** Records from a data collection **
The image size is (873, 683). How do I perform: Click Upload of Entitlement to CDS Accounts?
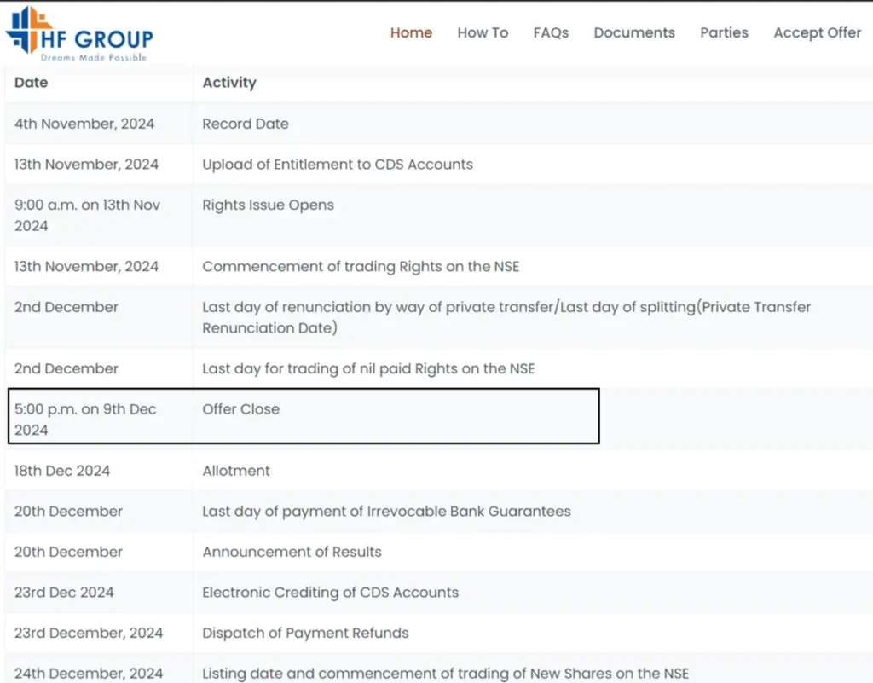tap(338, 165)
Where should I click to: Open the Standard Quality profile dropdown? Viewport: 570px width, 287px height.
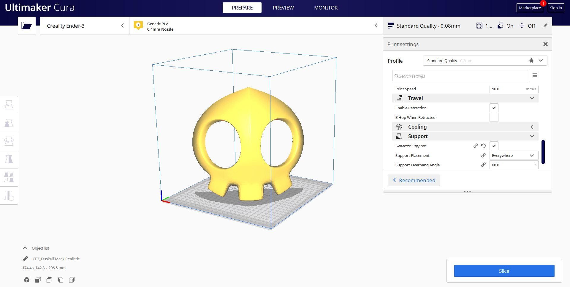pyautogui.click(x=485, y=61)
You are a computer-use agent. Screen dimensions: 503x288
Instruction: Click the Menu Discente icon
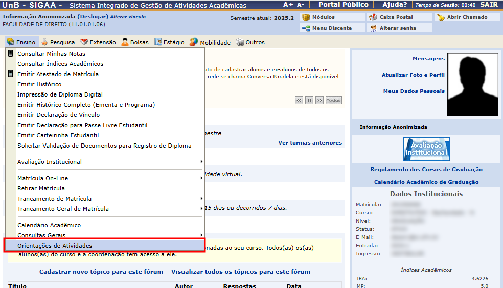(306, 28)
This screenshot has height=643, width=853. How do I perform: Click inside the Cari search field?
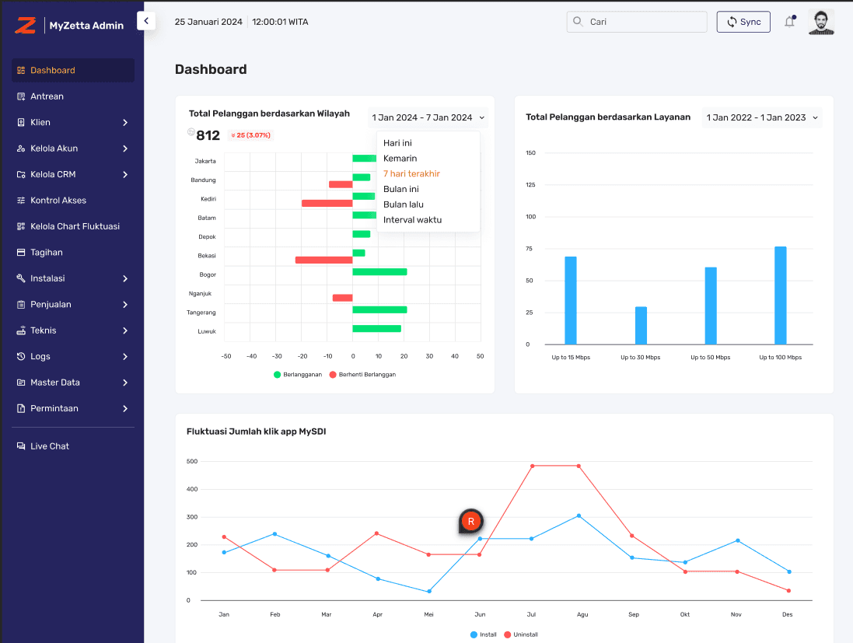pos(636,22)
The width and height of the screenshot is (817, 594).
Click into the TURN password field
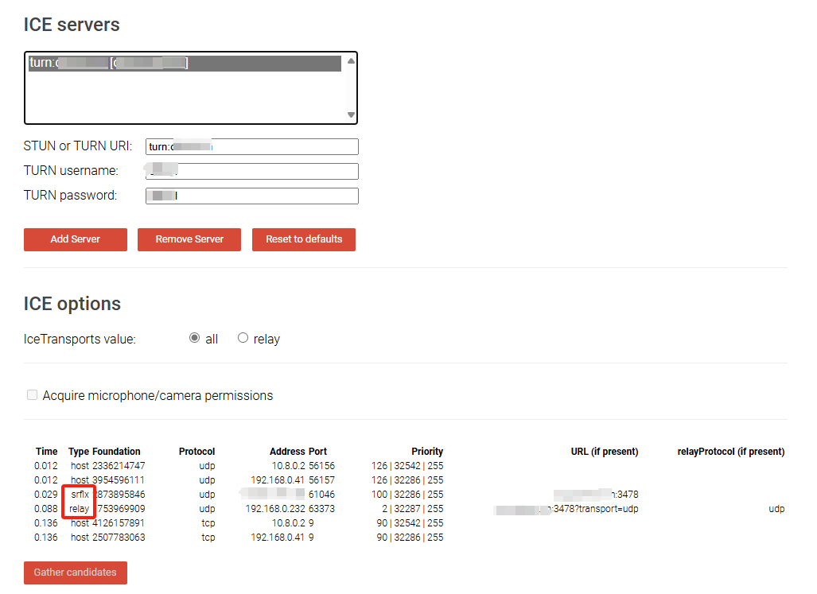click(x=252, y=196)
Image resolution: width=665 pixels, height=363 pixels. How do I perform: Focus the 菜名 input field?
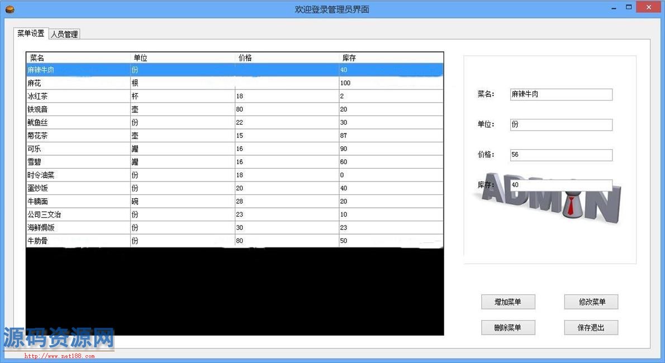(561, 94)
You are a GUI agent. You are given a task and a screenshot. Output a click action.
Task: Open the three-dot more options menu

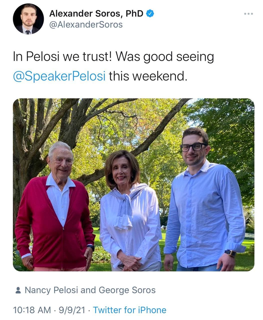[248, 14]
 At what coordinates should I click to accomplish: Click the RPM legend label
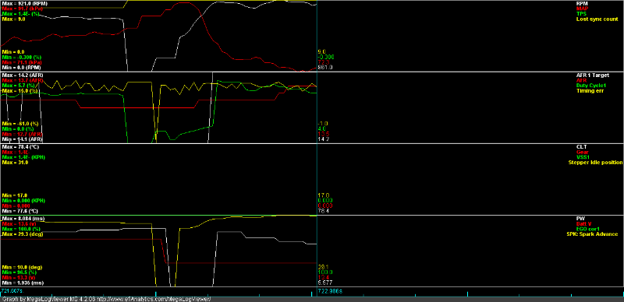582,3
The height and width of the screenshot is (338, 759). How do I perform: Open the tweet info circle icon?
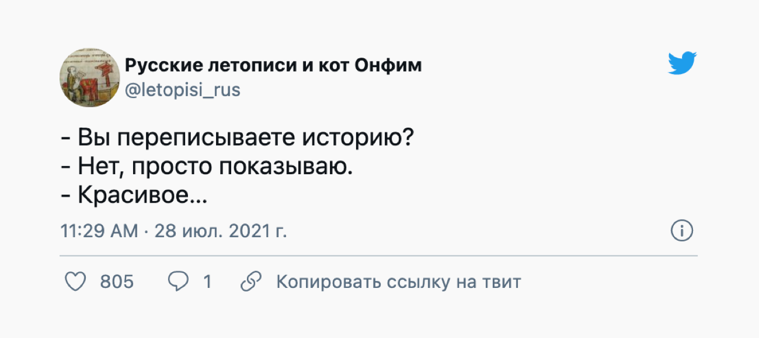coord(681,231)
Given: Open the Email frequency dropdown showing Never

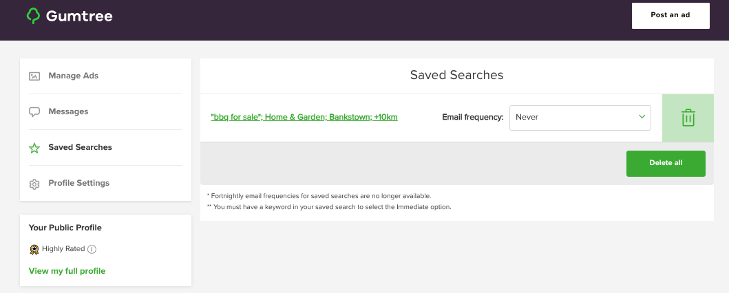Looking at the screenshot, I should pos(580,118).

** ABOUT THIS TASK **
Every line in the data above that includes the word "agent" should be copied.

** RESPONSE BELOW **
You are a computer-use agent. Screen dimensions: 503x288
You are a GUI agent. You are given a task and a screenshot. Output a click action.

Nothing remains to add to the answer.